Séquence 2 : L'histoire littéraire et culturelle
Chapitre 22 : Le réalisme et le naturalisme
Introduction :
On peut les définir de 2 façons différentes : du point de vue de l'histoire littéraire et culturelle, c'est un courant du XIXe siècle qu'on peut lier à la naissance de la sociologie ; d'un point de vue + large, c'est une manière d'aborder l'art dans sa relation au réel : ancrage dans la réalité et volonté d'en rendre compte.
I – Le réalisme
A – Un travail de sociologue
Les réalistes se sont donnée pour tâche de rendre compte du réel tel qu'il est. Balzac se voulait ainsi le « Secrétaire des m½urs de son temps », et affichait l'ambitieux programme de « faire concurrence à l'État-Civil » en présentant tous les types humains qui composent la société de la Restauration et de la monarchie de Juillet. Il concevait alors le projet inachevé de la Comédie humaine, qui décrit l'ensemble des groupes sociaux de la 1ère partie du siècle.

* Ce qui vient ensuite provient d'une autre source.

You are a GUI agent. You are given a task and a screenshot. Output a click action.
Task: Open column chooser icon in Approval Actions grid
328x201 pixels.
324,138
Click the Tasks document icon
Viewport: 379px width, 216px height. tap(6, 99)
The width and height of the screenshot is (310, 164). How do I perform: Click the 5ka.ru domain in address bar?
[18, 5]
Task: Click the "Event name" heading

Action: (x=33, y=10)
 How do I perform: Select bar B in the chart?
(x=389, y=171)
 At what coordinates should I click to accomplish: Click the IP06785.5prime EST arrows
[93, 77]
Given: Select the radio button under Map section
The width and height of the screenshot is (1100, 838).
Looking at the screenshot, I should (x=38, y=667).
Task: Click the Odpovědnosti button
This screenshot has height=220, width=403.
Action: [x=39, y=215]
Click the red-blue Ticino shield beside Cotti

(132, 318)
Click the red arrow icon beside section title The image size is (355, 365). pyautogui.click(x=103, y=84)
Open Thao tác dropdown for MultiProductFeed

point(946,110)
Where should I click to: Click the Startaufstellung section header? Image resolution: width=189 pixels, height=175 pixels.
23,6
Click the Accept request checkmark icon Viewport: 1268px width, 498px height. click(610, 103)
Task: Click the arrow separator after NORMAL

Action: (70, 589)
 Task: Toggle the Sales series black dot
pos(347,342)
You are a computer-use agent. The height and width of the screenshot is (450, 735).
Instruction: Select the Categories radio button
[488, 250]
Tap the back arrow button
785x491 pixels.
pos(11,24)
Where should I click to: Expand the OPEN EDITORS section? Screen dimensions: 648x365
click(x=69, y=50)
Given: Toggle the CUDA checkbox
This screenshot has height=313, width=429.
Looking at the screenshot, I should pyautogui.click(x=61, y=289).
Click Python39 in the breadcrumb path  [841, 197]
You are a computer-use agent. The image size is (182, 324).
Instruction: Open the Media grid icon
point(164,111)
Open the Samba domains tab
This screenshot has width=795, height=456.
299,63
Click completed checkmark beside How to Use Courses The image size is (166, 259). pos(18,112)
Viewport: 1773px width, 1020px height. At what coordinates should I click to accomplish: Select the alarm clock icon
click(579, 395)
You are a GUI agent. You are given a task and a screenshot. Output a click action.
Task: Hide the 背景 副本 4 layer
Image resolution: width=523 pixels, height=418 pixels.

Si la description est essentielle à l'esthétique réaliste, c'est qu'elle est le moyen d'établir des portraits tant physiques que psychologiques, c'est que le rôle de l'écrivain est de se faire « l'archéologue du mobilier social » (Avant-propos de la Comédie humaine, 1842). Mais la description des lieux se justifie aussi par l'émergence de la « théorie des milieux », qui met en évidence l'influence du milieu et du cadre de vie sur les personnages, influence qui explique les comportements et dirige l'élaboration des intrigues.
B – L'effet de réel
Dans la préface de Pierre et Jean, en 1888, Maupassant revient sur ce qui définit l'esthétique réaliste et corrige une perception erronée. Ce qui compte avant tout, c'est l'« effet de réel » : « raconter tout serait impossible, car il faudrait alors un volume au moins par journée [...]. Faire vrai consiste donc à donner l'illusion complète du vrai, suivant la logique ordinaire des faits, et non à les transcrire servilement dans le pêle-mêle de leur succession. »
II – Le naturalisme
A – un modèle : les sciences naturelles
Le courant naturaliste a son heure de gloire à la fin du XIXe siècle, avec des auteurs comme les frères Goncourt, Zola ou Maupassant. Il n'hésite pas à reconnaître ce qu'il doit à Balzac, qui sert autant de modèle que de repoussoir. Ainsi Zola écrit-il dans ses « Notes préparatoires aux Rougon-Macquart » ! « j'échapperai ainsi à l'imitation de Balzac qui a tout un monde dans ses livres – Mes livres seront de simples procès-verbaux. »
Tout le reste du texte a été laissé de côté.